### Source material
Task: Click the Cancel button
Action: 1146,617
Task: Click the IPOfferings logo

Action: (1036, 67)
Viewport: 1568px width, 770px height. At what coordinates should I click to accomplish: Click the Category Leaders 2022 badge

==

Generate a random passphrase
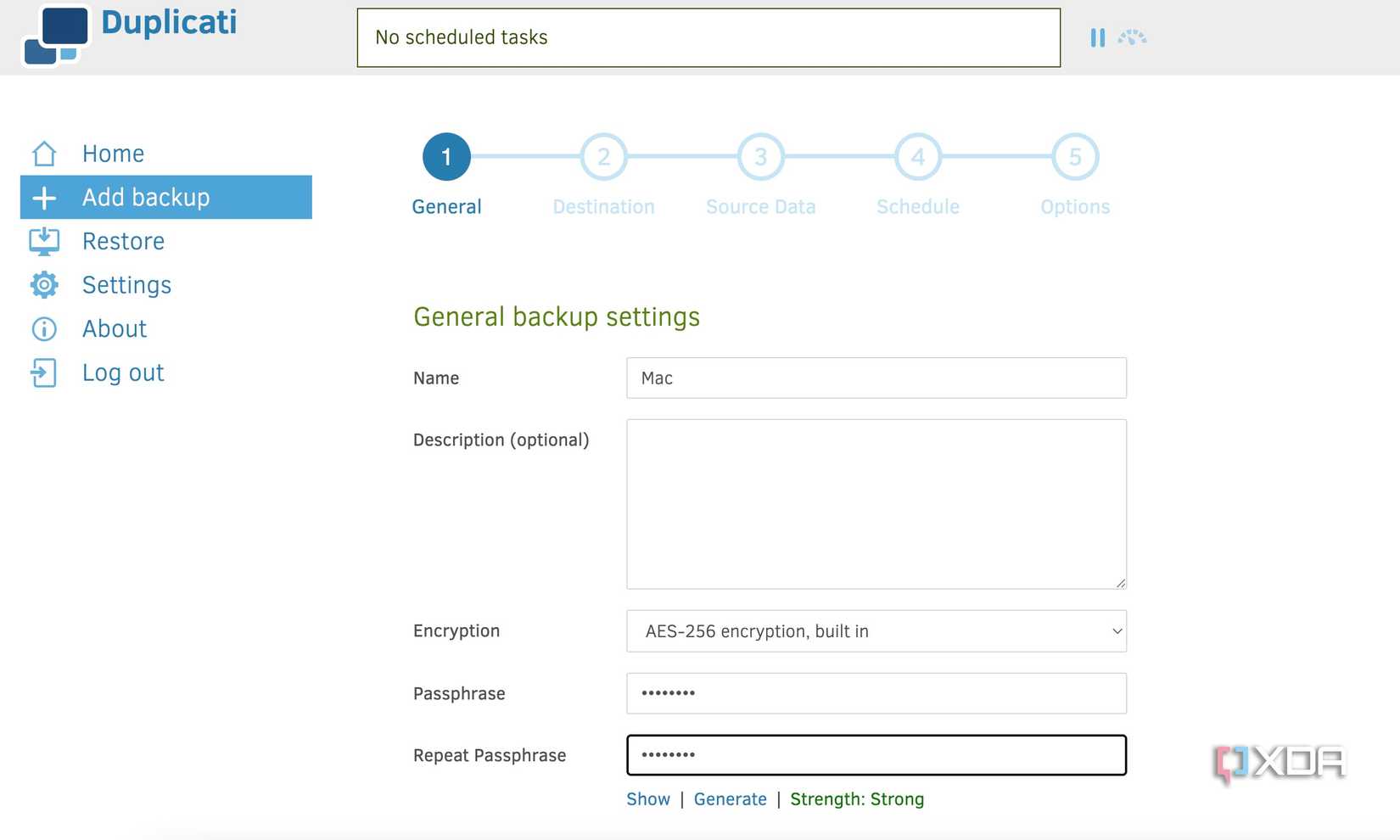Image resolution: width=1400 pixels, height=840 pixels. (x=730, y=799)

...

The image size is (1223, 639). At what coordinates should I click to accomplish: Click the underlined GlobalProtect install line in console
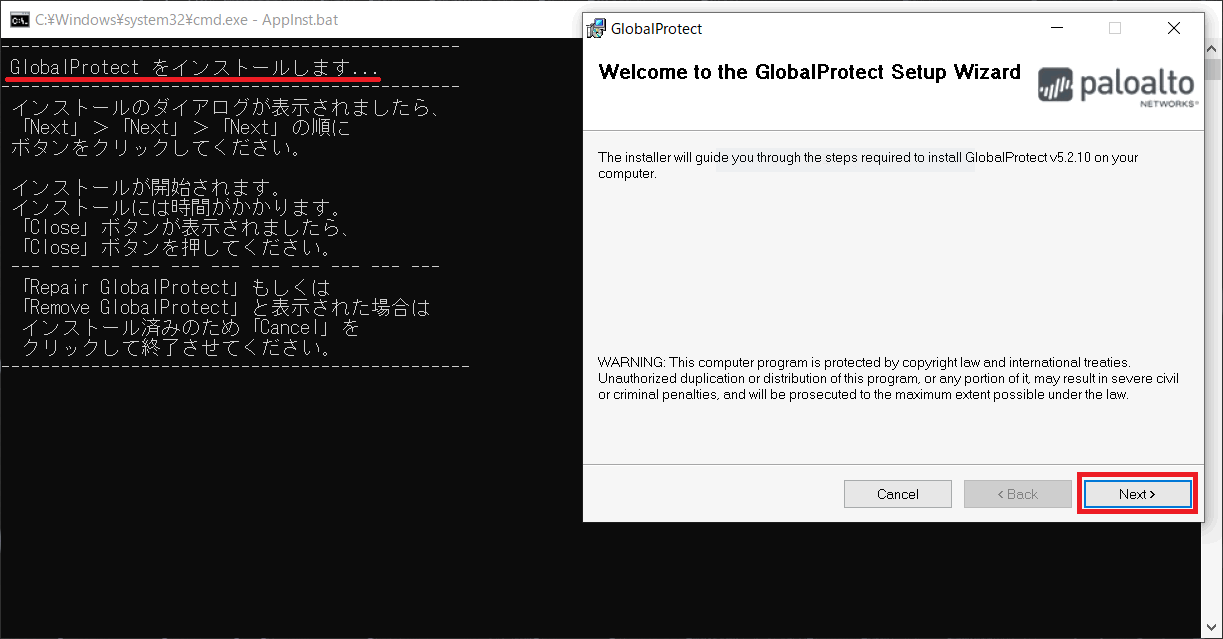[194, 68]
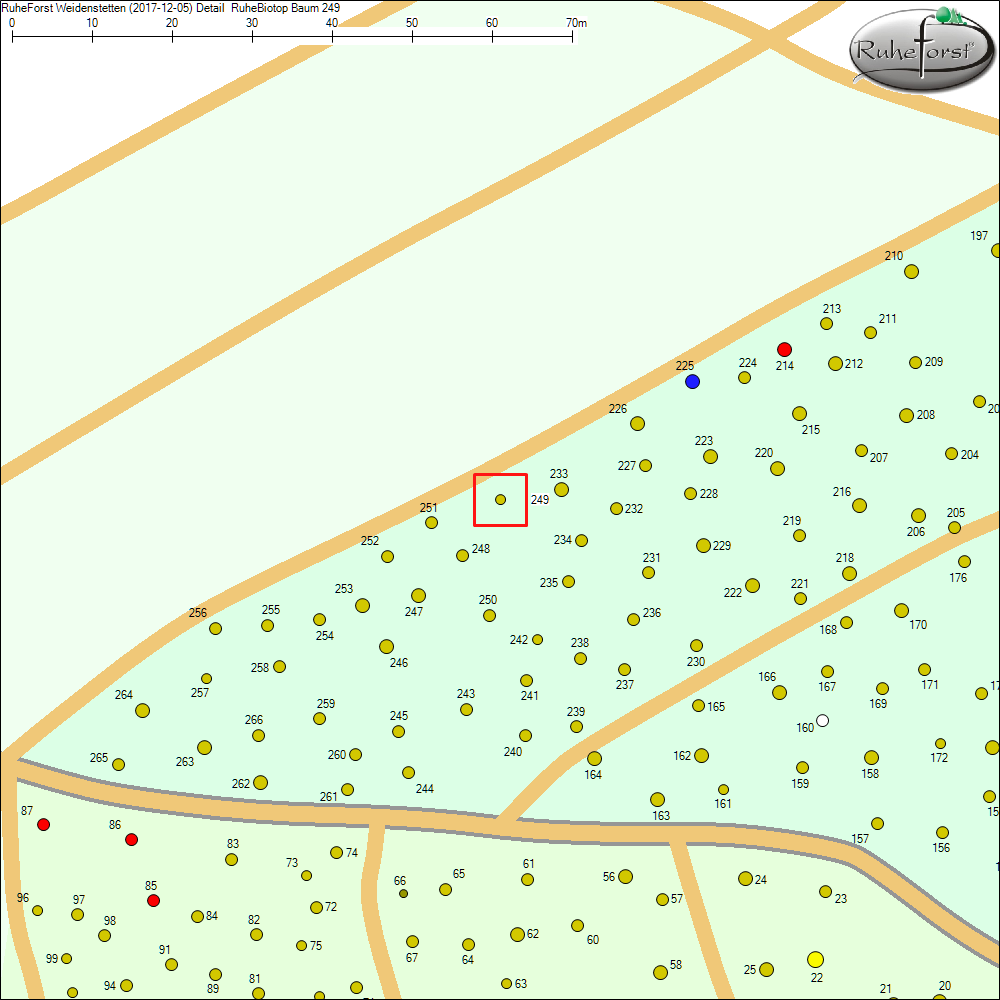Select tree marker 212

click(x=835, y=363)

### What is needed
Can you repeat the rows above word for word, starting at the line that contains "Task: Click the Cancel button" and stopping after the line that contains "Viewport: 1568px width, 770px"?

### Task output
Task: Click the Cancel button
Action: 1146,617
Task: Click the IPOfferings logo

Action: (1036, 67)
Viewport: 1568px width, 770px height. At what coordinates should I click to accomplish: Click the Category Leaders 2022 badge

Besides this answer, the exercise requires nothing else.